With some knowledge on Kanji and Japanese, let me try to explain these words:

履く (haku): 
1. Kanji-wise, the character 履 originally means to wear shoes to work, and came to mean just "shoe". So it's meaning it's quite literal and doesn't have other connotations since the character was created, unless you dig deep into the past where the character wasn't created (probably far back than old Chinese) yet and focus on how the sound of this character "lu3" is connected with other meanings. This is a field that hasn't been studied very thoroughly, and it's hard to make any assumptions.
2. Kana-wise, the sound _haku_ has other meanings: 吐く (to vomit), 掃く (to sweep), 捌く ((water)to flow in one place). I assume _haku_ has to do with the act of _sweeping back and forth on the floor,_ just like how vomits sweep the ground, or how water flows, or how the shoes or long skirts swing back and forth on the ground when you walk in them.

被る (kaburu):
1. Kanji-wise, 被(bei4)＝衣(clothes)+皮(pi2)(skin), which means certain covers made from the skin of wild animals. Later, the "made from the skin" part is gone (because you can now make _bed cover_s with synthetic materials), and other meanings such as "_to cover_" and "_to receive act_" emerged.
It is historically phonetically connected to 皮(pi2)(skin), 披(pi1)(to cover up), 疲(pi2)(worn out(the appearance(skin) looks sick)), 波(buo1)(wave (the surface wrinkle of the water)), 坡(slope(the surface of the earth)), etc. Through its phonetical cognates, I guess the underlining phonetic root means_* surface.*_
2. Kana-wise, 被る also means to _cover_.

かける (kakeru):
It also means _to hang_, like how you hang the glasses between your ears.

する (suru):
It means _to do_.


----------



## twopolar

in indonesia, there are many word to use. 

formal language
Mengenakan = wear (dia mengenakan baju biru = he wear blue shirt)
menggunakan = use / wear (dia menggunakan baju biru = he use blue shirt)
memakai = use / wear (dia memakai baju biru = he wear blue shirt)

non formal language
pakai (dia pakai baju biru = he wear blue shirt)

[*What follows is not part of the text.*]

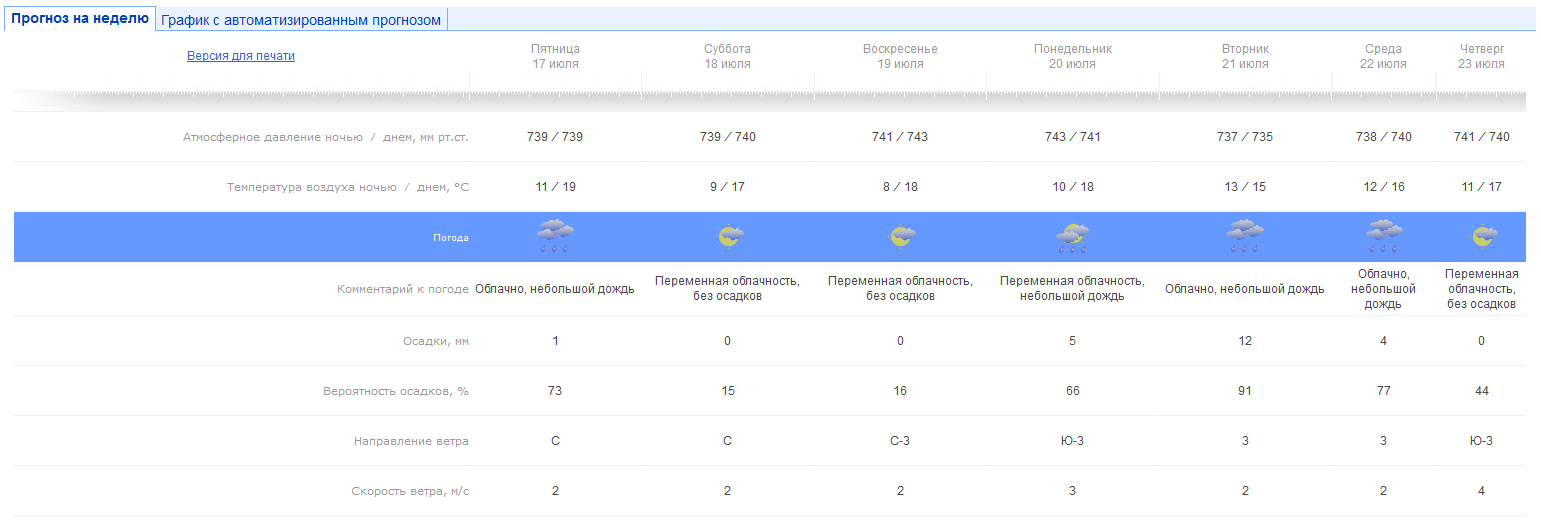Click Friday's rainy cloud weather icon
The width and height of the screenshot is (1541, 529).
click(x=555, y=236)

its all the same, depend on which one u like to use.


----------



## DaylightDelight

DrChen said:


> DaylightDelight, I understand that you chose to make it succinct, but it is such a fascinating side of the Japanese language (one among many), so I'd like to tell everybody about how varied the terms for "wear" are in Japanese.

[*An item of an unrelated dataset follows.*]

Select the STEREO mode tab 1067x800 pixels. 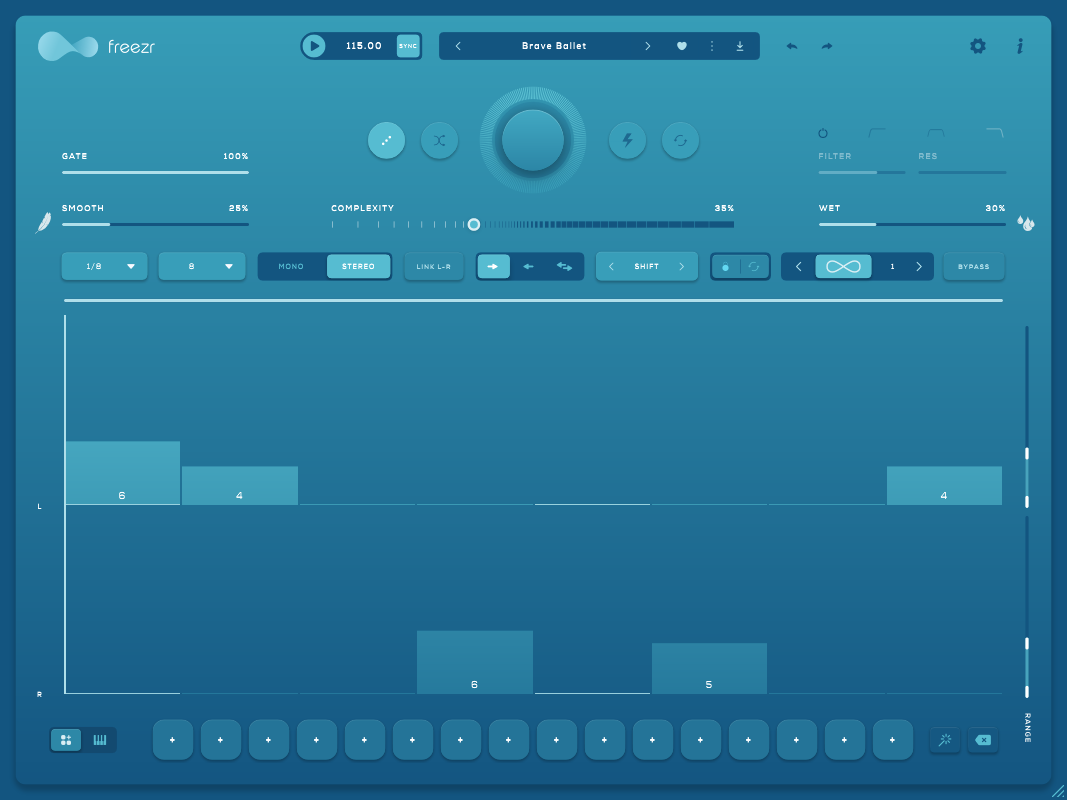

Okay, since you seem to like challenges/complications, I'll try to give you some.


DrChen said:


> shoes, socks, pants, skirts, anything you "put on" from the bottom : 履く (haku)


We distinguish something we wear on our feet (履く) and on our lower body (穿く), although both are pronounced [haku].
The meaning of 履く is as Messquito's explanation in his #12 and is used for shoes, boots, sandals, etc.
穿く uses the same character as Chinese (as mentioned in Messquito's OP), but we use it only for pants, skirts, leggings, etc.
To make the matter still more complicated, both 履く and 穿く are used for socks; some dictionaries suggest one way and others suggest the other.


DrChen said:


> bra, watch, accessories : する (suru)


For these items, 着ける [tsukeru] is also acceptable.  This usage is more true to the original meaning ("to attach") of the character 着.


----------



## Messquito

In Arabic it's  ارتدى (irtadaa), the VIII form (resultative) of the verb root "r-t-y", which seems to mean "fall".
So I guess it's related to the action of "falling into your clothes"?


----------



## spindlemoss

The Welsh verbnoun *gwisgo *"wear, put on" comes from the noun *gwisg* "dress, clothing", which is ultimately from Proto-Indo-European _*wes-_, which is where English _wear_ and Latin _vestis_ also come from.


----------



## Nino83

Italian: _indossare_ from _in_ (in) + _dosso < dorsum_ (back, the area from the head to the bottom), in other words to put something on the back, _mettere qualcosa sul dorso_.


----------



## KalAlbè

Haitian Creole: _*Mete*_ to put (on)


----------



## Testing1234567

French: *porter* (to carry/bring) or *mettre* (to put)


----------



## Ectab

Messquito said:


> In Arabic it's  ارتدى (irtadaa), the VIII form (resultative) of the verb root "r-t-y", which seems to mean "fall".
> So I guess it's related to the action of "falling into your clothes"?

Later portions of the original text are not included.